START RECORDS SHOWN

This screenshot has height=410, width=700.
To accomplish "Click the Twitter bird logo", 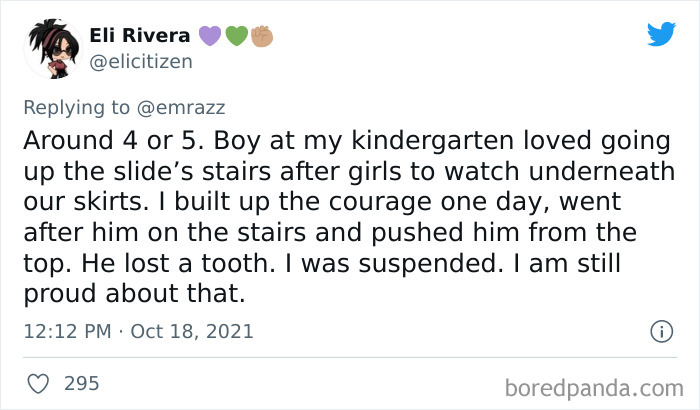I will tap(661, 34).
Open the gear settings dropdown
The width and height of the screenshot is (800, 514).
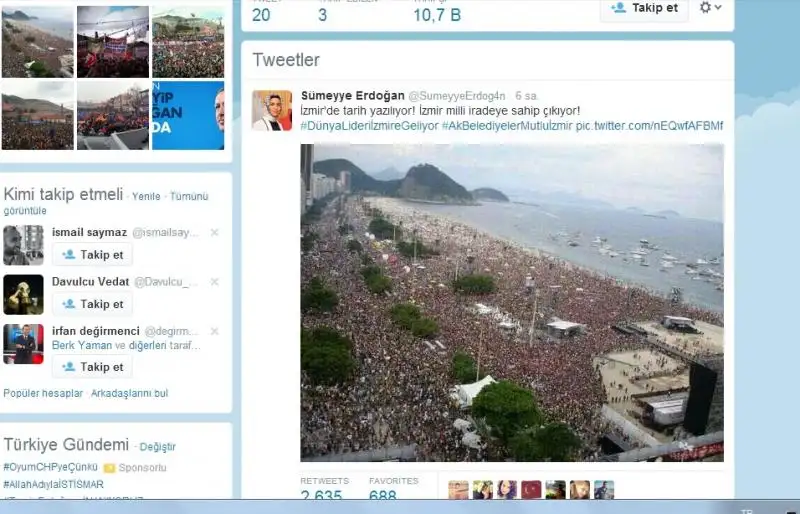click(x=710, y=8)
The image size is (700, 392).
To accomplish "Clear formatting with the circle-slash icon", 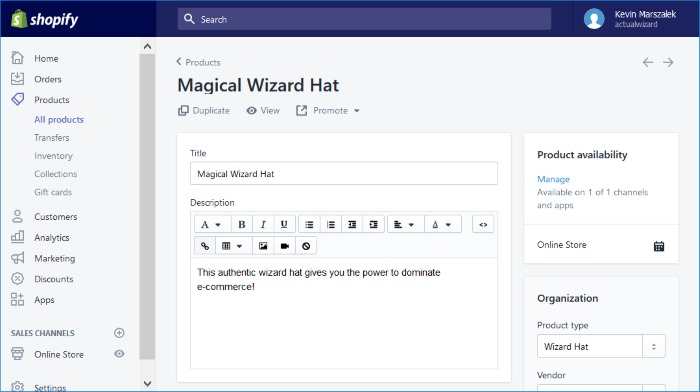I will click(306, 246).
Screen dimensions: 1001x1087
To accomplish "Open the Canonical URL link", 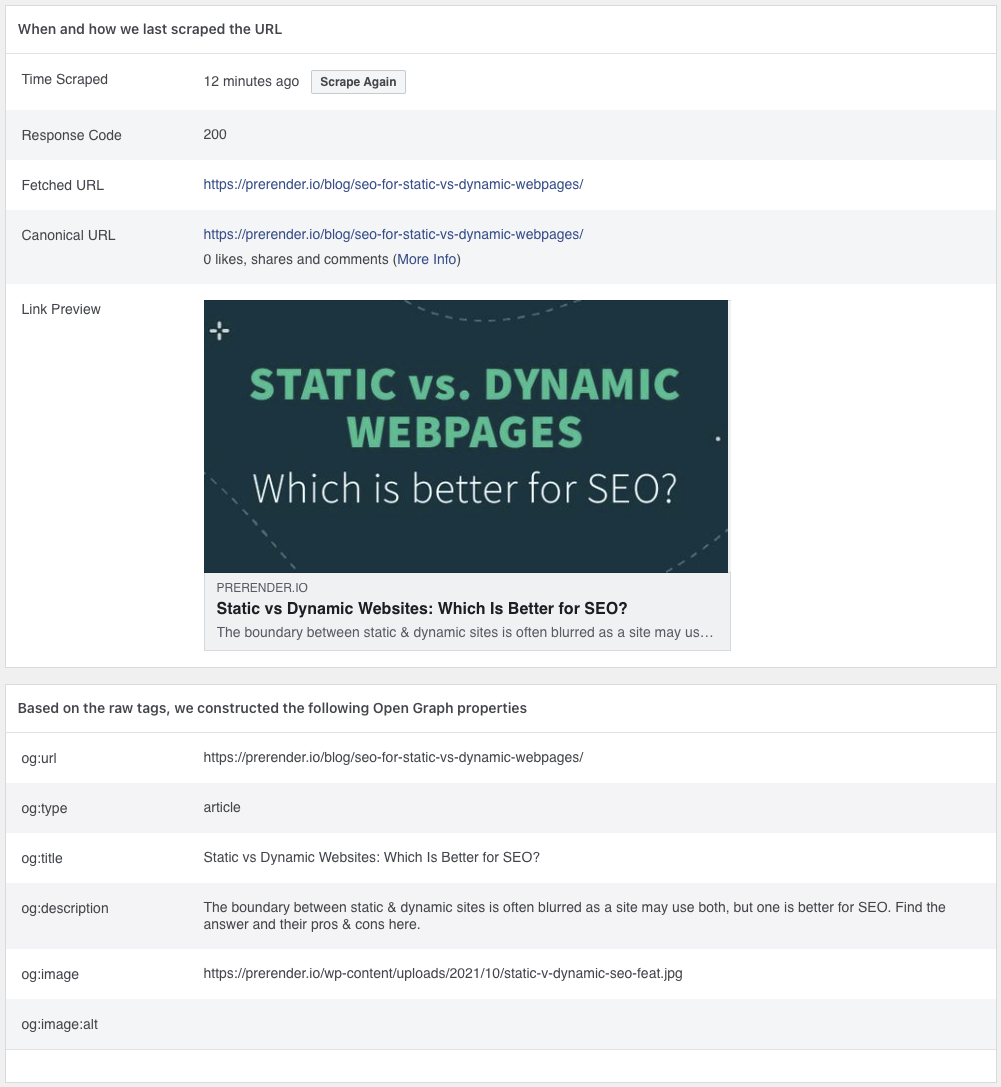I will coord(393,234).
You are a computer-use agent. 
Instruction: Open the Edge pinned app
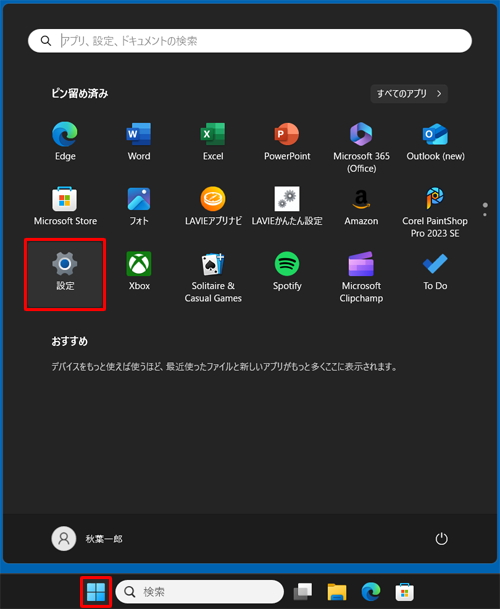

END RECORDS SHOWN

## TASK DETAILS
Copy out, without any pictures, the lines of the records above from the one containing "You are a computer-use agent." through the final line, both ends included.

## ANSWER BOX
You are a computer-use agent. 
Instruction: Open the Edge pinned app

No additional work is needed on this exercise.